OTTAWA, Oct. 23 /CNW Telbec/ - NAV CANADA today released its financial results for the year ended August 31, 2009. The results show significant success in reducing costs, during a year when the Company also experienced a significant reduction in air traffic levels and revenues. In fiscal 2009, the Company had an excess of expenses over revenues and other income before rate stabilization of $ 26 million. In fiscal 2008, expenses exceeded revenues and other income before rate stabilization by $ 69 million.

In spite of monthly year-over-year declines in air traffic that continued during the fourth quarter, cost savings were achieved through headcount reductions, a transfer of responsibility for post-employment benefits to a union trust fund and reductions in discretionary spending without impacting safety.

While the Company does not intend to increase customer service charge levels at this time, we will continue to carefully monitor air traffic levels and, in January 2010 we will evaluate the need for a rate increase for effect thereafter in accordance with the ANS Act.

"This has been a challenging year for our customers and for the Company, with declining traffic and revenues a reflection of the global economic downturn," said John Crichton, NAV CANADA President & CEO. "But NAV CANADA people have been equal to the task, and as a result we were able to reduce costs in step with the revenue decline."

The Company's revenues before rate stabilization for fiscal 2009 were $ 1,163 million, compared to $ 1,228 million for the previous year. The lower revenues arose primarily from a 6.0 per cent year-over-year decline in air traffic volumes.

Operating expenses before rate stabilization for the current fiscal year were $ 905 million which was $ 56 million lower than in the previous year. Management continues to effectively manage headcount and overtime to offset somewhat higher compensation levels. A curtailment and settlement within a post-employment benefit plan during the fourth quarter resulted in a one-time gain of $ 40 million.

Interest, depreciation and amortization expense before rate stabilization totalling $ 252 million were $ 2 million lower than in the previous year. This was primarily due to higher depreciation of capital assets offset by lower interest expense.

During fiscal 2009, the Company recorded a decrease of $ 35 million in the value of its investments in asset-backed commercial paper (ABCP) restructured notes, bringing the total fair value to $ 203 million on holdings with a face value of $ 362 million. Of the fair value provision of $ 159 million, $ 118 million is considered recoverable over the term of the notes.

The Company finished the 2009 year with a rate stabilization account liability of $ 1 million. However, for rate setting purposes, the balance in the rate stabilization account, adjusted notionally, is approximately $ 119 million, since the Company considers that the majority of the fair value adjustments that have been recorded on its ABCP investments should be recoverable over the time that the Company continues to hold them.

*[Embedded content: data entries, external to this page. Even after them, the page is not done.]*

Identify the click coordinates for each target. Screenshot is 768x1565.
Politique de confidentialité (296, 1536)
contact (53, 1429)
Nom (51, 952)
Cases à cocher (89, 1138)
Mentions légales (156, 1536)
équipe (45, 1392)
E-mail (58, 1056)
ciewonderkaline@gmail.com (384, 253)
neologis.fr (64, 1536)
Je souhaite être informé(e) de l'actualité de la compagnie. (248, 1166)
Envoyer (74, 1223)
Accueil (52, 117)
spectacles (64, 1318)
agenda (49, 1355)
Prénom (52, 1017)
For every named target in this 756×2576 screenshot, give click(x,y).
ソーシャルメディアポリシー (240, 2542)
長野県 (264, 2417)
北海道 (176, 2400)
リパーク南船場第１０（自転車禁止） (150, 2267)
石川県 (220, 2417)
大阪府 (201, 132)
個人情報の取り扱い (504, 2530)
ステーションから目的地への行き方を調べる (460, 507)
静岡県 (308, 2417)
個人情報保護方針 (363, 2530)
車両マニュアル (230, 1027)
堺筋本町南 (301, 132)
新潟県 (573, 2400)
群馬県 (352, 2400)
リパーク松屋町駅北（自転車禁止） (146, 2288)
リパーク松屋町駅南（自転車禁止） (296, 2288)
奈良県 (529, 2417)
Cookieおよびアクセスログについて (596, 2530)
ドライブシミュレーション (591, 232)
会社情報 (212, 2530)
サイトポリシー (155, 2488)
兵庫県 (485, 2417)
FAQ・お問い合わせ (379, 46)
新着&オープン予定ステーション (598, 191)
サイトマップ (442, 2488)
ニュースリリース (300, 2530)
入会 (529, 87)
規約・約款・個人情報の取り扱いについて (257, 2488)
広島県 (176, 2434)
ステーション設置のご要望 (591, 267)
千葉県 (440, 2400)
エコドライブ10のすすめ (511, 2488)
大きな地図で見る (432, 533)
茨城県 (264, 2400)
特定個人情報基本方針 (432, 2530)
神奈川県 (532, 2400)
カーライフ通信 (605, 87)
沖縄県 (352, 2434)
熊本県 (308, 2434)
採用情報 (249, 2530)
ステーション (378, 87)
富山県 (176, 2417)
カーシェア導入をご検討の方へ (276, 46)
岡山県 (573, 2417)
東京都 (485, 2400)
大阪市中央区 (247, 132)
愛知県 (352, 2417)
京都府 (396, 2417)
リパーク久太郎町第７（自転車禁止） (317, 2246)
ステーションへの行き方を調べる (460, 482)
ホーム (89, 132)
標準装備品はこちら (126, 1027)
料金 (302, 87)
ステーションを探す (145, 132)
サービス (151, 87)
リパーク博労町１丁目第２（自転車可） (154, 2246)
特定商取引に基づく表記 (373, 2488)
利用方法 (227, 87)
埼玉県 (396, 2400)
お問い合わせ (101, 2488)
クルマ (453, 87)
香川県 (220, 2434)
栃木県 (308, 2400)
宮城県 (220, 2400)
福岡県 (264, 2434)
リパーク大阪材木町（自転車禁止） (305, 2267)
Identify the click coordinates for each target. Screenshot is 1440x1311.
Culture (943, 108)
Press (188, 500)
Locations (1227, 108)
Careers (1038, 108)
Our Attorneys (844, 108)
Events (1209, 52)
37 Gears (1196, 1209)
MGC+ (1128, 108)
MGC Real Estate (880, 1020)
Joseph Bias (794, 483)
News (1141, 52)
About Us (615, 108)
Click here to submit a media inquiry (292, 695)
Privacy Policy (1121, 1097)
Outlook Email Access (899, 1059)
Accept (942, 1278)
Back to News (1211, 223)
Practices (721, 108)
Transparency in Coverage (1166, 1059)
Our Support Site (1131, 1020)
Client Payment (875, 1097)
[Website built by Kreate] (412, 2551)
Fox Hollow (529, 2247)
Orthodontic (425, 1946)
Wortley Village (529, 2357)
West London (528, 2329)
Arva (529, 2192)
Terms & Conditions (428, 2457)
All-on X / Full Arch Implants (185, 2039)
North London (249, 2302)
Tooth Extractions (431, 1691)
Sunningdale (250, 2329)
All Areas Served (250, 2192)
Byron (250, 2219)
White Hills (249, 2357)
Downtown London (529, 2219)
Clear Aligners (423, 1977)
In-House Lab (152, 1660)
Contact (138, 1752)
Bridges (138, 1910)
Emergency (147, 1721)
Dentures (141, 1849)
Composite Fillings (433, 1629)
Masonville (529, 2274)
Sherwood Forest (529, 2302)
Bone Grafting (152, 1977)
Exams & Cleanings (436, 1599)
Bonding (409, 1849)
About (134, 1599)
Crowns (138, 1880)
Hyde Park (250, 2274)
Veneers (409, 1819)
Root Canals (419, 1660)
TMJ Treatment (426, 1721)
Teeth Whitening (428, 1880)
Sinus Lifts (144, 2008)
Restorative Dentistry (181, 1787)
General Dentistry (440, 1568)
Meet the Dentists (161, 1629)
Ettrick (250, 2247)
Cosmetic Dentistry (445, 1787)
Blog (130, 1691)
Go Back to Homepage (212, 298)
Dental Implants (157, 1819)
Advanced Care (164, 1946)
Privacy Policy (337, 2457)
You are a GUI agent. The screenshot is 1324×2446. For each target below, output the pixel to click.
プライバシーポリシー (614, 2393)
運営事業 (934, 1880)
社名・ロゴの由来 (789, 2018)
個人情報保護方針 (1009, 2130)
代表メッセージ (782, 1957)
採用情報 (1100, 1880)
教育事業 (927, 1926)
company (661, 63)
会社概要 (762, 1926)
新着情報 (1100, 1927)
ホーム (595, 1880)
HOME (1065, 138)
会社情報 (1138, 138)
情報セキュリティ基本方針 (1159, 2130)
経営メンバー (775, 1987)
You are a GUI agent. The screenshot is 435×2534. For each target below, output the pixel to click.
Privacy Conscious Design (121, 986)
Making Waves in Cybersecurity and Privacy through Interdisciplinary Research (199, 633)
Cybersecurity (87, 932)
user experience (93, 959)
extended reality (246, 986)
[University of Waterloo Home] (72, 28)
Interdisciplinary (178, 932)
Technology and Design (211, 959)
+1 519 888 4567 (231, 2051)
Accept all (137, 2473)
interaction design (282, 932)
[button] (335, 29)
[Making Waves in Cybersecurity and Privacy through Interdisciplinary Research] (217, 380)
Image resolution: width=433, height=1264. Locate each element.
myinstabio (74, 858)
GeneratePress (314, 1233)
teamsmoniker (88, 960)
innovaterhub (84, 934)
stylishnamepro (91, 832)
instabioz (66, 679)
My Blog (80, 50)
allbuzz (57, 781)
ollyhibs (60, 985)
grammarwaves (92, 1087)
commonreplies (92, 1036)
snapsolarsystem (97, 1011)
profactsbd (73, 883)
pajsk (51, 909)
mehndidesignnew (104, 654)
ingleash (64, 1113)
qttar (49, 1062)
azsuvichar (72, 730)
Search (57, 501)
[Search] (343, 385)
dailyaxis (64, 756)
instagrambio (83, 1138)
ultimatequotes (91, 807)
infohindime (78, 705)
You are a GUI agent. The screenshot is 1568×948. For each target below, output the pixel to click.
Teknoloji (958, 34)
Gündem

The Company's Financial Statements, Annual Information Form and Management's Discussion and Analysis for the year ended August 31, 2009 are available on NAV CANADA's website at:

NAV CANADA, the country's civil air navigation services provider, is a private sector, non-share capital corporation financed through publicly-traded debt. With operations coast to coast, NAV CANADA provides air traffic control, flight information, weather briefings, aeronautical information services, airport advisory services and electronic aids to navigation.

This press release contains certain forward-looking statements that are subject to important risks and uncertainties. Actual results may differ materially from the results indicated in these statements for a number of reasons. NAV CANADA disclaims any intention to update any forward-looking statements, except as required by applicable securities legislation.